● Problem requirements: Copy out each line featuring the string "will" from the entries beneath.
Data supplied: Begin
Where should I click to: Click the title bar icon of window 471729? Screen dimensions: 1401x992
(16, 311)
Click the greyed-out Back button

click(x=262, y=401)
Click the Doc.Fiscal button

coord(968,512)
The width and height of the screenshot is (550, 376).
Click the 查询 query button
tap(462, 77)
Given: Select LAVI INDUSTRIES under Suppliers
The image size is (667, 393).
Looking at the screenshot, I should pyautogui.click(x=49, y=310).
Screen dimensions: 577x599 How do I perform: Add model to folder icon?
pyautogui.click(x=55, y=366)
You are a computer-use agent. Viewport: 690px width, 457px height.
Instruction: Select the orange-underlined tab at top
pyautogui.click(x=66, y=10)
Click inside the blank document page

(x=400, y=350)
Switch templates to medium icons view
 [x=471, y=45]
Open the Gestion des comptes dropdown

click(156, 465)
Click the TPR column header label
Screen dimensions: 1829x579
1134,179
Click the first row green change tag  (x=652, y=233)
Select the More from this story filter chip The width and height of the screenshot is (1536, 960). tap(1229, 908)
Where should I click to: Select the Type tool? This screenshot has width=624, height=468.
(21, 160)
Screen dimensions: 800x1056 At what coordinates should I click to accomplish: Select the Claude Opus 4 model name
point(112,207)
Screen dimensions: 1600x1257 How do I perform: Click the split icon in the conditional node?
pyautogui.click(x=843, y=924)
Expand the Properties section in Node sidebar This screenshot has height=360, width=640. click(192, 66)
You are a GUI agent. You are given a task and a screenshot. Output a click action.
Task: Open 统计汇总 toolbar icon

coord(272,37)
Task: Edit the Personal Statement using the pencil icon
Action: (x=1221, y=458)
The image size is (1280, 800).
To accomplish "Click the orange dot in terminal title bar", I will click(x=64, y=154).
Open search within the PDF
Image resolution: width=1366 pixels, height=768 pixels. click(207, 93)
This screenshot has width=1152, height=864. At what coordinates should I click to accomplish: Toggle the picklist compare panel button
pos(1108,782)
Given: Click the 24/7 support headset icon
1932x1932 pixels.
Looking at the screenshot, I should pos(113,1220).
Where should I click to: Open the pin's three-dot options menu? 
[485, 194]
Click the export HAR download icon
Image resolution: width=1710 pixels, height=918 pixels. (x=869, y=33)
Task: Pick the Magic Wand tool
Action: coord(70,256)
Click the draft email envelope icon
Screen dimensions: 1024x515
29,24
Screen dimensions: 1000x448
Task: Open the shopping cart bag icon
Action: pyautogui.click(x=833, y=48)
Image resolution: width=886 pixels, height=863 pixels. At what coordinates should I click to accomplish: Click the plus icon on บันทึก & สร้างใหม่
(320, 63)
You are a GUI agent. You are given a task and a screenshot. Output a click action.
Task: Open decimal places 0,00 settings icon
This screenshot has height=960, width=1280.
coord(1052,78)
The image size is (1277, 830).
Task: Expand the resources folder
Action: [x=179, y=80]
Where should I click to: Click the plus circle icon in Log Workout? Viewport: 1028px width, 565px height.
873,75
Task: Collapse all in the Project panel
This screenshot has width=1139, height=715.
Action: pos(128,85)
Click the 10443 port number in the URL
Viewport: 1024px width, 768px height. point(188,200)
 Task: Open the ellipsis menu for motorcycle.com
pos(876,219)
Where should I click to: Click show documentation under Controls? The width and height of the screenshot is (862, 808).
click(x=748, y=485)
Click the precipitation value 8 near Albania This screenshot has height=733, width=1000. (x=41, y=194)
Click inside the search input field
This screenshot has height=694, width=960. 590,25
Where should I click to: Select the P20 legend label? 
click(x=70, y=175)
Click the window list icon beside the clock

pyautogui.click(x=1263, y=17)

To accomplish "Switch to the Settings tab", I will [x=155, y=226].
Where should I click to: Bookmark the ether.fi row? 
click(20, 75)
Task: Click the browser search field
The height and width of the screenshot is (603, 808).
Data supplied: End
● Response:
To accomplish "Click the orange dot in terminal title bar", I will click(x=64, y=154).
To accomplish "Switch to the Settings tab", I will [x=155, y=226].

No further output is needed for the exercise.